As both a stress test and to experiment, I created a database using a recent complete (current page) dump of English Wikipedia, a hefty file of 30.5 GB. I don't have enough memory apparently to create a full-text index of all of that text, so I created the DB without one.
My first testing came up empty until I realized that I needed to deal with the namespace (ugh). Then I tried:
declare default element namespace "http://www.mediawiki.org/xml/export-0.4/ "; //siteinfo
This contains a small amount of data and occurs only once in the document (at /mediawiki/siteinfo). However, it's extremely slow (~33 seconds on my system). The query plan is:
<IterPath> <Root/> <IterStep axis="child" test="*:mediawiki"/> <IterStep axis="child" test="*:siteinfo"/> </IterPath>
Timing: - Parsing: 0.35 ms - Compiling: 0.22 ms - Evaluating: 33316.32 ms - Printing: 0.3 ms - Total Time: 33317.19 ms
My surmise is that millions of node names are being checked rather than a path index being used to rapidly access the appropriate node(s). I don't think such a simple query should fail to be properly optimized. Another surmise is that it's related to namespaces not being indexed (?). While personally I very much dislike namespaces, they are common, and they have to be efficiently handled.
To see if it made a difference, I also tried an explicitly named namespace test:
declare namespace w="http://www.mediawiki.org/xml/export-0.4/"; //w:siteinfo
This results in:
<IterPath> <Root/> <IterStep axis="descendant" test="w:siteinfo"/> </IterPath> Timing: - Parsing: 0.33 ms - Compiling: 0.07 ms - Evaluating: 54288.51 ms - Printing: 0.3 ms - Total Time: 54289.23 ms
So performance is even worse.

══════════════════════════════

### STATED GOAL
From the Wikipedia dump post, output the passage that begins at the words "To see if it" and stops after "is even worse.", copied word for word. Rely on the Wikipedia dump post alone.

══════════════════════════════

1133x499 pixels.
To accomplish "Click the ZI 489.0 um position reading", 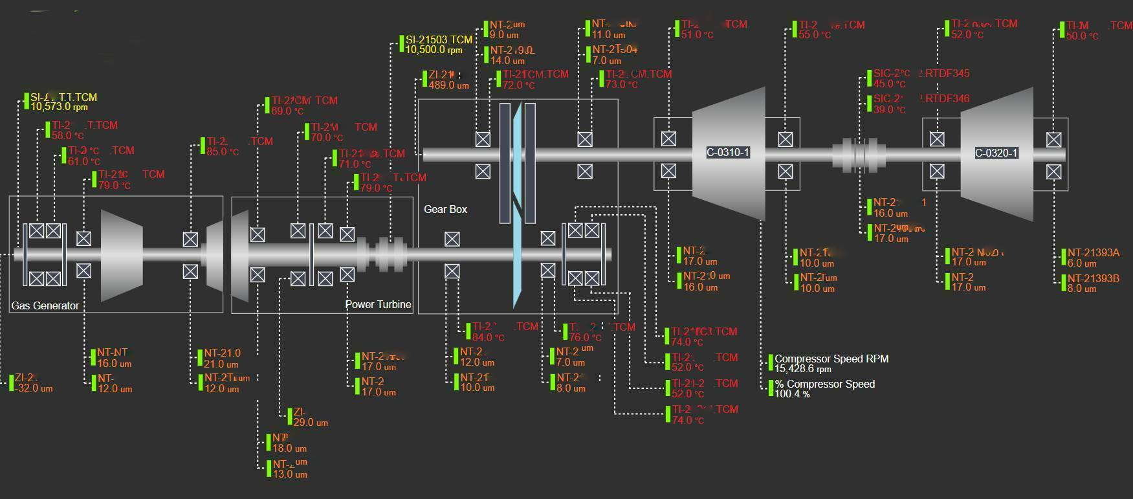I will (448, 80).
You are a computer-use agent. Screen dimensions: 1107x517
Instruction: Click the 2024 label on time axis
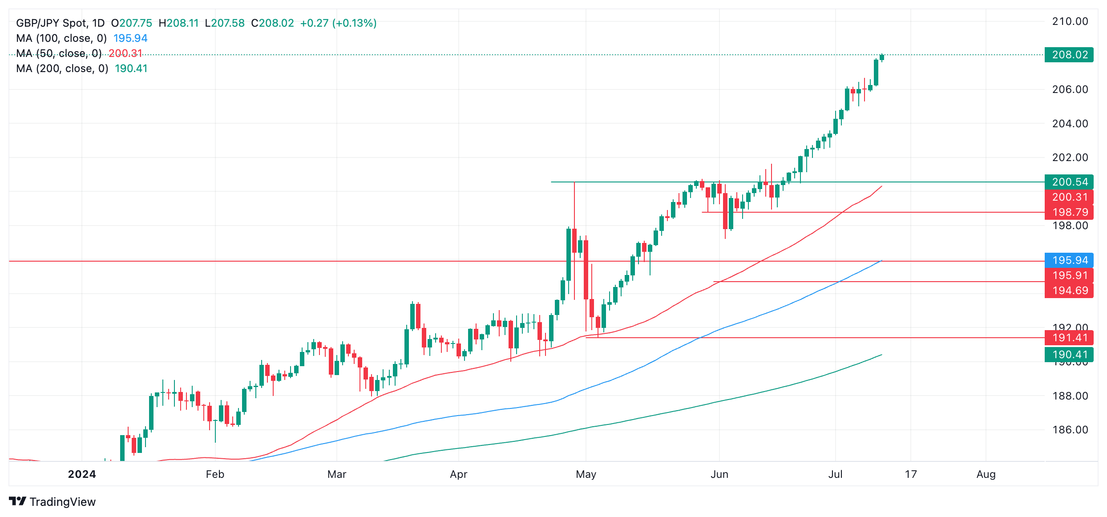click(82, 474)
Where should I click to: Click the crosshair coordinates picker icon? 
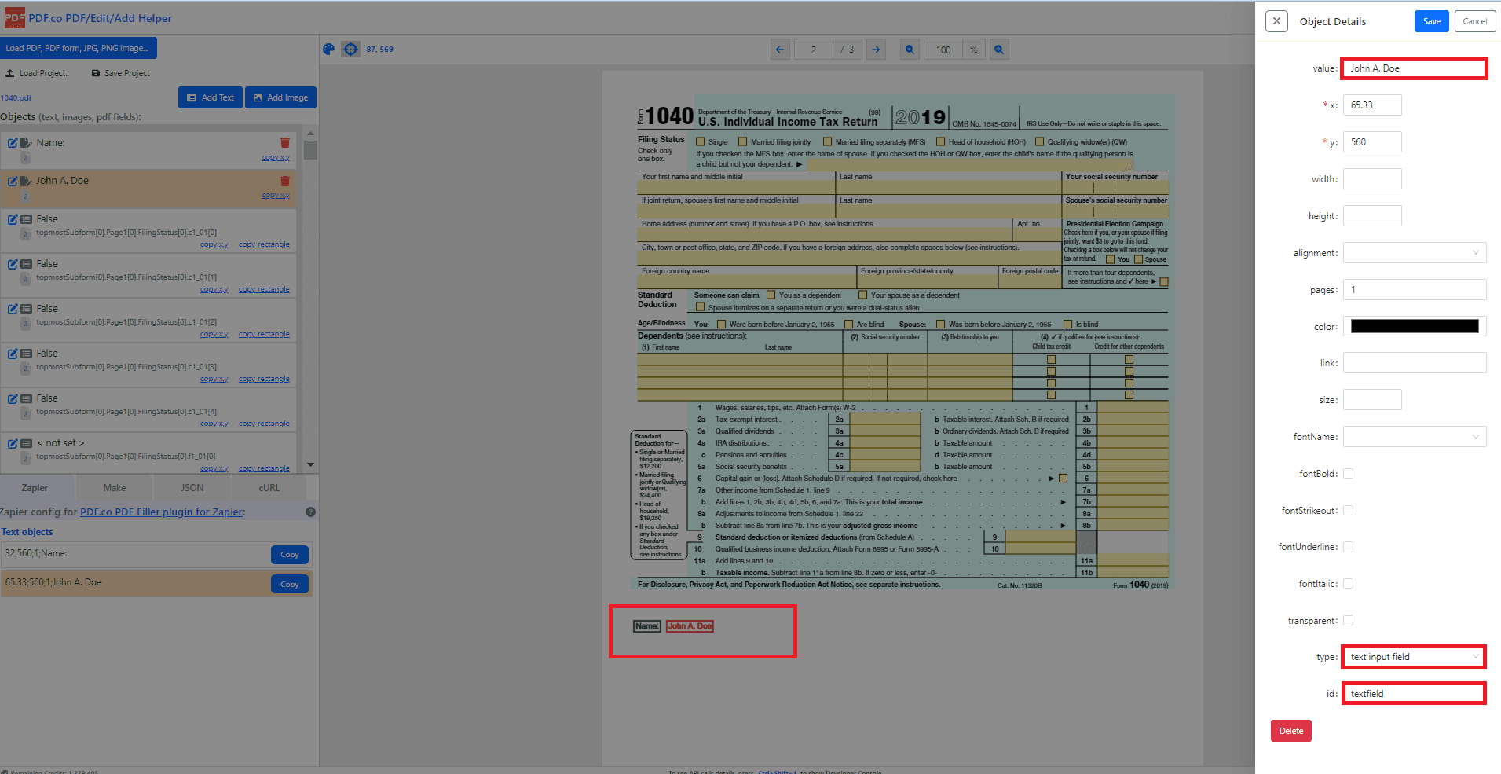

══════════════════════════════

### RIGHT ANSWER
To see if it made a difference, I also tried an explicitly named namespace test:
declare namespace w="http://www.mediawiki.org/xml/export-0.4/"; //w:siteinfo
This results in:
<IterPath> <Root/> <IterStep axis="descendant" test="w:siteinfo"/> </IterPath> Timing: - Parsing: 0.33 ms - Compiling: 0.07 ms - Evaluating: 54288.51 ms - Printing: 0.3 ms - Total Time: 54289.23 ms
So performance is even worse.